Oregon first in US to allow law students to become lawyers through apprenticeships, not bar exam – oregonlive.com:

Passing the bar exam is no longer the only way to become a lawyer in Oregon.

Students at the state’s three law school can now bypass the grueling two-day test by logging hundreds of hours at a law firm and then submitting samples of their work for review under a new system approved last week by the Oregon Supreme Court.

Oregon’s Bar Exam is considered one of the harder tests in the US. Last year 31% of takers failed and some years the failure rate has been as high as 42%.

I am not disheartened by this. Becoming a lawyer should be difficult. You’re representing someone else and purporting to be an expert in your specialized legal field. No one is well-served if attorneys are mediocre. While I hate to be impolitic, not all people should be attorneys however much they might desire it. 

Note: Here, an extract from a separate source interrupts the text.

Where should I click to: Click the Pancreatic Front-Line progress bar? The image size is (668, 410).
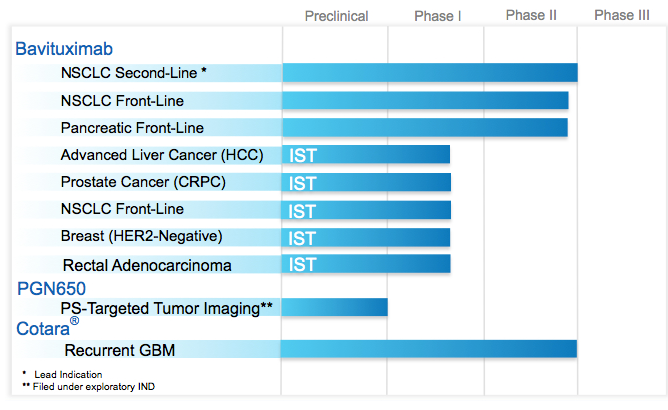tap(425, 128)
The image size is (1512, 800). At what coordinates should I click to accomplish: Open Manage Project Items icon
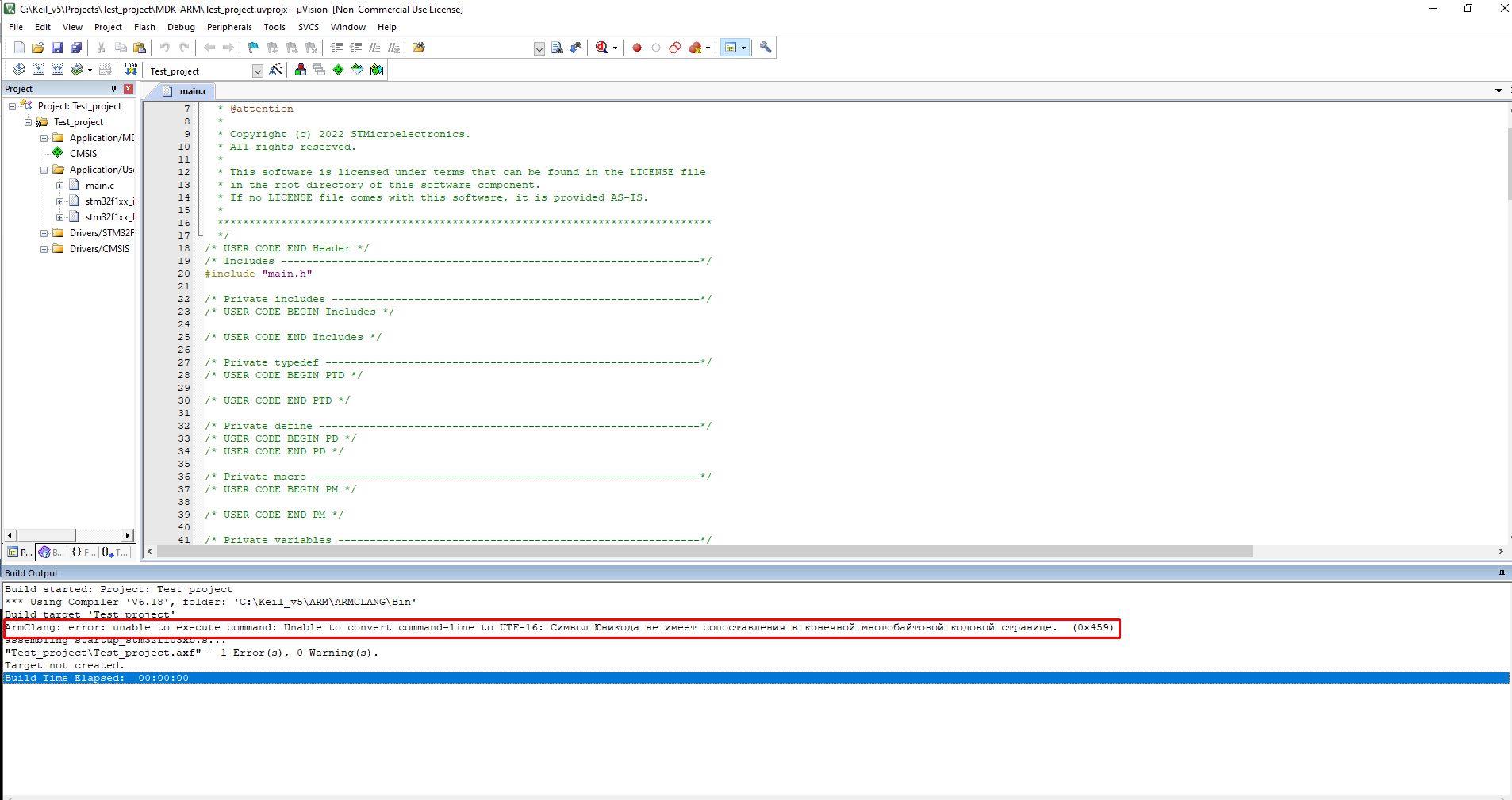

If the new system of apprenticeships allows for more Oregon attorneys, what does it mean for quality control? It’s not clear to me that what America needs is more attorneys, and we certainly don’t need more bad ones. 

Personally, I will insist on an attorney who has passed the Oregon Bar Exam. In fact, that would be my first question in hiring a prospective attorney. Unless it’s made clear how bad candidates are weeded out in the apprenticeship process, just being an Oregon attorney no longer reflects in and of itself a standard of quality. 

(This is to say nothing of the Covid years where the candidates for the Bar were not required to take the test.)